The results of this study supported our theory that NSF questions are more difficult. Given that NSF items don’t follow published guidelines, one could hypothesise that NSF questions have diminished psychometric data and thus are flawed [14]. The data presented here do not support this contention. In fact, the contrary was observed. NSF questions had significantly greater discrimination than the SF questions. Thus, our findings provide no evidence to suggest NSF questions are flawed and therefore compromise examination results. Given that they are more difficult, and they enhance discrimination of higher versus lower performing students, one could argue NSF questions provide more rigour, something that is coveted when assessing a class.
The NBME characterises an MCQ in which distractors are either totally true or false as a “true-false MCQ” [7]. In other words, students are not asked to differentiate the better answer, just whether the answer choice is either true or false. While this may suggest K-type questions are a viable option for assessment [7], we did not test “true” K-type items (Table 1); thus, a thorough discussion is not warranted here. On the other hand, we do use a modified version of K-type MCQs. These, as well as the C-type, are commonly called complex MCQs and there are arguments for and against such items [7–10,13] and the NBME indicates these format types might be useful for course exams [7]. The results of this study support this suggestion from NBME.
Modified K- and C-type items are thought to require deeper understanding of the material and reduce guessing. The results of this study support this hypothesis. These items can strengthen the reasoning power of the students as it applies to a differential diagnosis, commonly used by clinicians. For example, if a patient presents with symptoms A, B, and C, the professional immediately begins to consider various possible causes (X, Y, and Z), in other words, they begin a differential diagnosis. Using C-type and modified K-type questions, we expect the student to indicate if in fact more than one of the options is on their differential. These item types may be extremely helpful during the first year of medical school as the items do not ask them to differentiate which option is correct, but rather, “Have you considered this option?” Stated another way, the option to be selected reflects the process of performing a differential diagnosis. At later stages, a student must now make a judgement as to which of the items on the differential is most likely (i.e. the best answer). This is the rationale indicated by NBME for use of the one-best-answer format. We understand and appreciate this rationale.
In terms of limitations, it is possible that some “cluing” could occur for modified K-type questions [13]. In brief, cluing refers to eliminating some options by deciding the truth of only one of the statements. While we cannot rule out the possibility that this occurs, given the strength of discrimination and the high difficulty, cluing is likely a minor concern at best.
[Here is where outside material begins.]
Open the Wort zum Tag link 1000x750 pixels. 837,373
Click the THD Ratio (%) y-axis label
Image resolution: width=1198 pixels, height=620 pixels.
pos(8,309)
The use of NOTA is controversial. Some indicate this item format can be used but the writer must be careful of its use [9,20]. Others argue against its use [6]. The results of this study provide evidence that NOTA can be used effectively. Adding NOTA may make a student stop and reconsider the options. It requires them to have more “certainty” regarding an option they are leaning towards. In other words, they must have a deeper understanding of the material. However, we do side with the notion of being cautious regarding its use. There should be multiple instances of it and it should sometimes be the correct answer. Just “throwing it in” where it is always correct or never correct will be detected by the savvy student.
As observed in Table 4, we rarely use AOTA and negative stem questions and these types of questions are typically frowned upon [8,9,14]. The results here indicate that they appear to discriminate just as well as other MCQs. However, given the paucity of their use, further generalisations regarding their use cannot be ascertained from this study.
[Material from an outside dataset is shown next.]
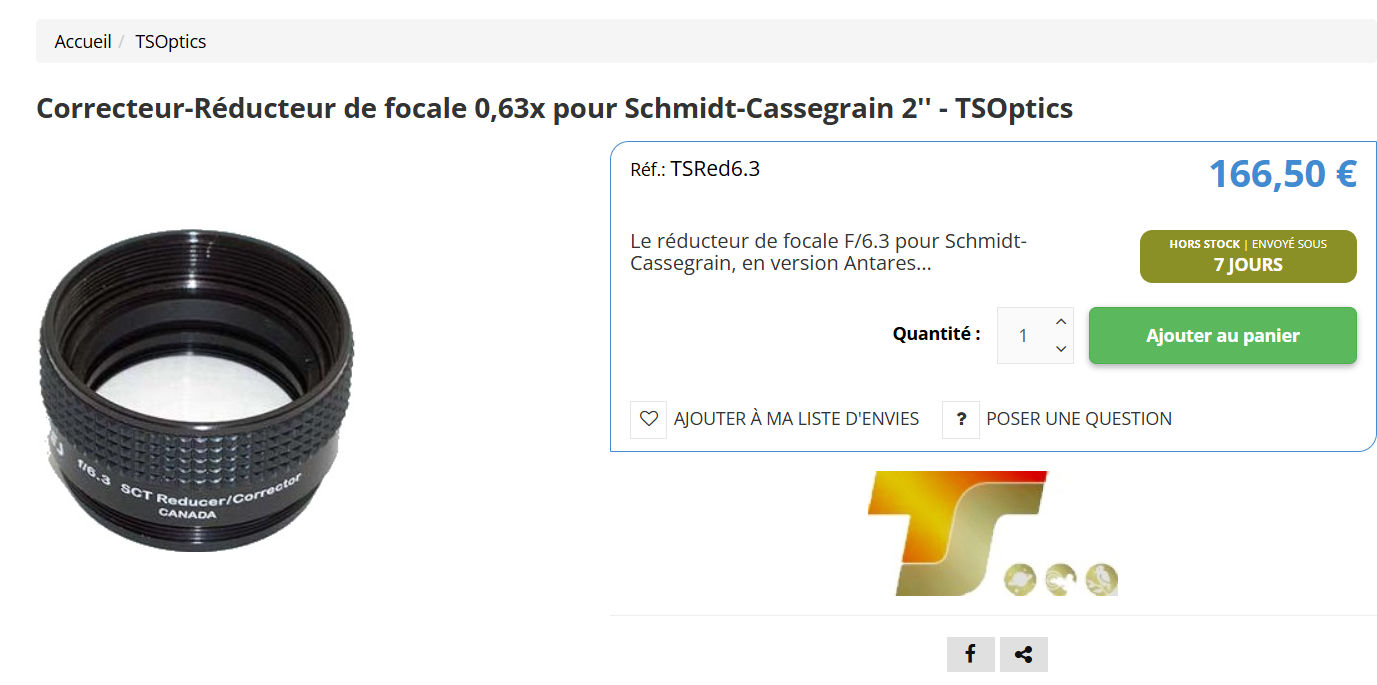Share the product on Facebook
The width and height of the screenshot is (1377, 685).
pyautogui.click(x=970, y=654)
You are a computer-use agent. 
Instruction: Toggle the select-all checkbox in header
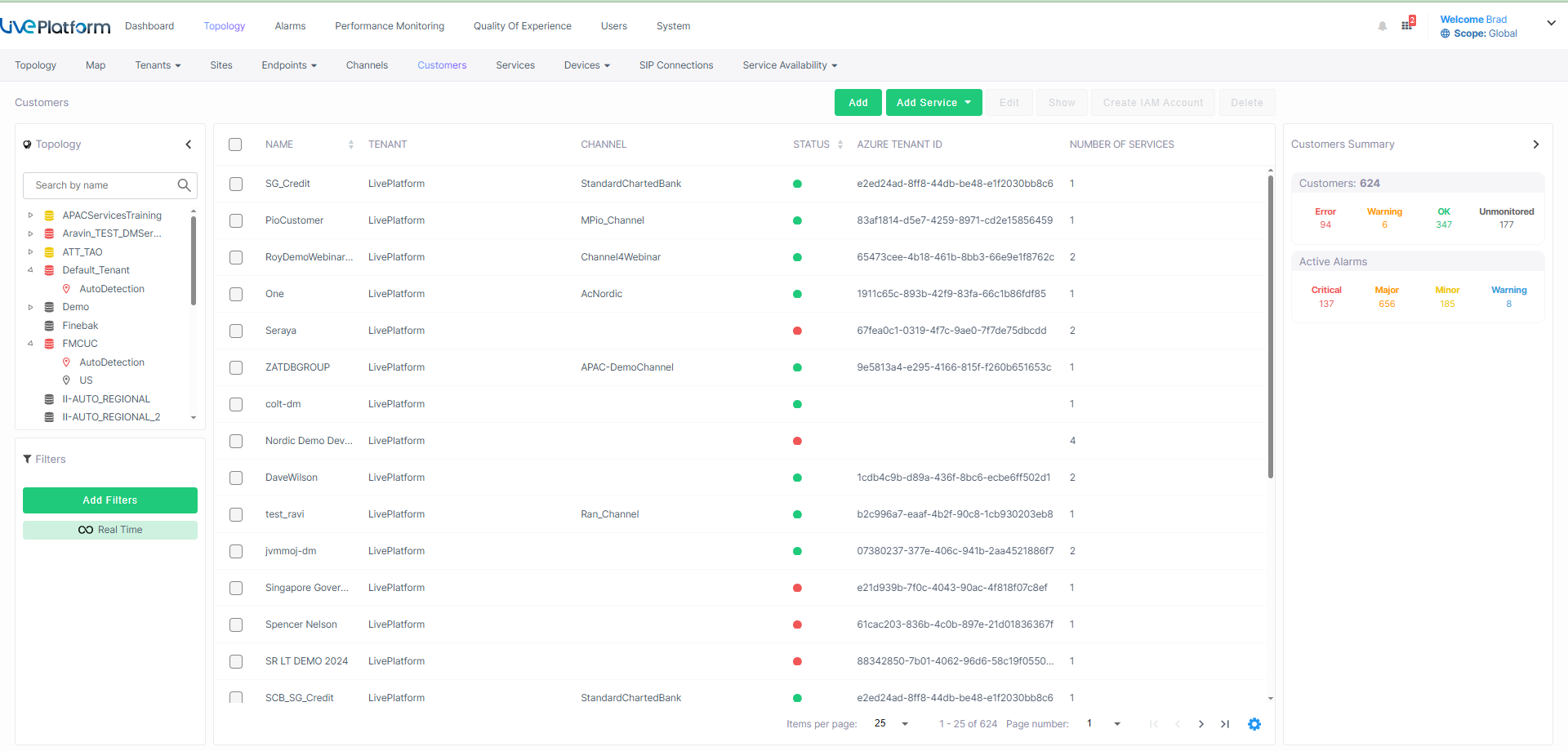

Well thought-out distractor options are also very important components to writing effective MCQs. In addition to grammatical aspects, good distractors share a variety of traits, some of which include: plausible and wrong, do not inadvertently hint at the correct answer, be independent, not overlap or contradict each other, and of similar length [4,7,9,21]. A thorough discussion of this matter is beyond the scope of this work. However, what may be pertinent is the number of distractors. For typical MCQs, there are four distractors and one correct answer, for a total of five options (A-E). There is no consensus regarding the number of distractors. Haladyna et al. [9] suggested writing as many as possible, the rationale being that more reduces guessing and thus enhances discriminating between high and low achievers. However, several reports indicate this might not be the case. Tarrant et al. [18] and Vyas and Supe [22] indicated three choice exams (two distractors and one correct answer) provided the most robust discrimination. In their review, Gierl et al. [21] indicated two distractors are optimal. Boland et al. [4] recommend three distractors. Writing good descriptors is difficult and the authors cited suggest that faculty have great difficulty coming up with three or more quality distractors. Our results support this contention. We did a descriptor analysis of the test items and if less than 5% of students select a given distractor, the response option is considered a NFD [18]. The SF questions in our analysis had a higher percentage of NFDs than the NSF items. Looking at the subset of NSF items, the percentage of NFDs was lowest for the C- and modified K-type items, providing additional support that these two types of questions can enhance the quality of exam items. NOTA had NFDs that were less than SF questions, further bolstering the notion they can be an effective item type and they do reduce the number of distractors the author must write.
We only looked at specific types of NSF test items, thus we are not advocating against the excellent guidelines that have previously been put forth [1,2,4,5,7–10]. Writing MCQs that test higher-order thinking is a difficult task and guidelines are helpful and necessary. Instead, our work focuses on a few specific exceptions to the guidelines. We used classical test-theory indices to examine item quality [15]. Classical test theory indices have limitations, such as sample specific estimates and error inherent in measurement at the observed level (e.g [15]; [23]); however, these indices are widely used and accepted due to the stringent assumptions and large sample sizes required of item response theory (IRT) models [15]. Future studies may incorporate modern psychometric analyses (e.g. IRT or differential item functioning) to provide additional information about NSF items. Finally, we recognise the need to examine validity associated with the scores. Every attempt was made to increase the validity associated with the testing situations. Such details have not been presented in previous research. However, future studies may examine how students scoring high (or low) on NSF items relate to other important outcomes in medical school (or similar relevant outcomes for other advanced test-taking populations).
The results of this study come from assessing undergraduate medical students in a physiology course. In this setting, students are working to learn new information. The results show NSF items provide more rigour, which requires a deeper understanding of the new information in order to be successful. However, our results may also be applicable to other educational scenarios, such as continuing medical education (CME). With CME, the goal is to maintain, develop, or increase the knowledge, skills, and professional performance of those in the medical profession. Given NSF questions provide more rigour, that is fair and equitable, it stands to reason these items would enhance the acquisition of knowledge and skills if added to CME. Further, by requiring a deeper understanding, health care workers are more likely to maintain this knowledge and these skills for a longer period of time. Quality of care can only be enhanced if health-care professionals have a greater depth of knowledge and sharper skills regarding treatments/procedures.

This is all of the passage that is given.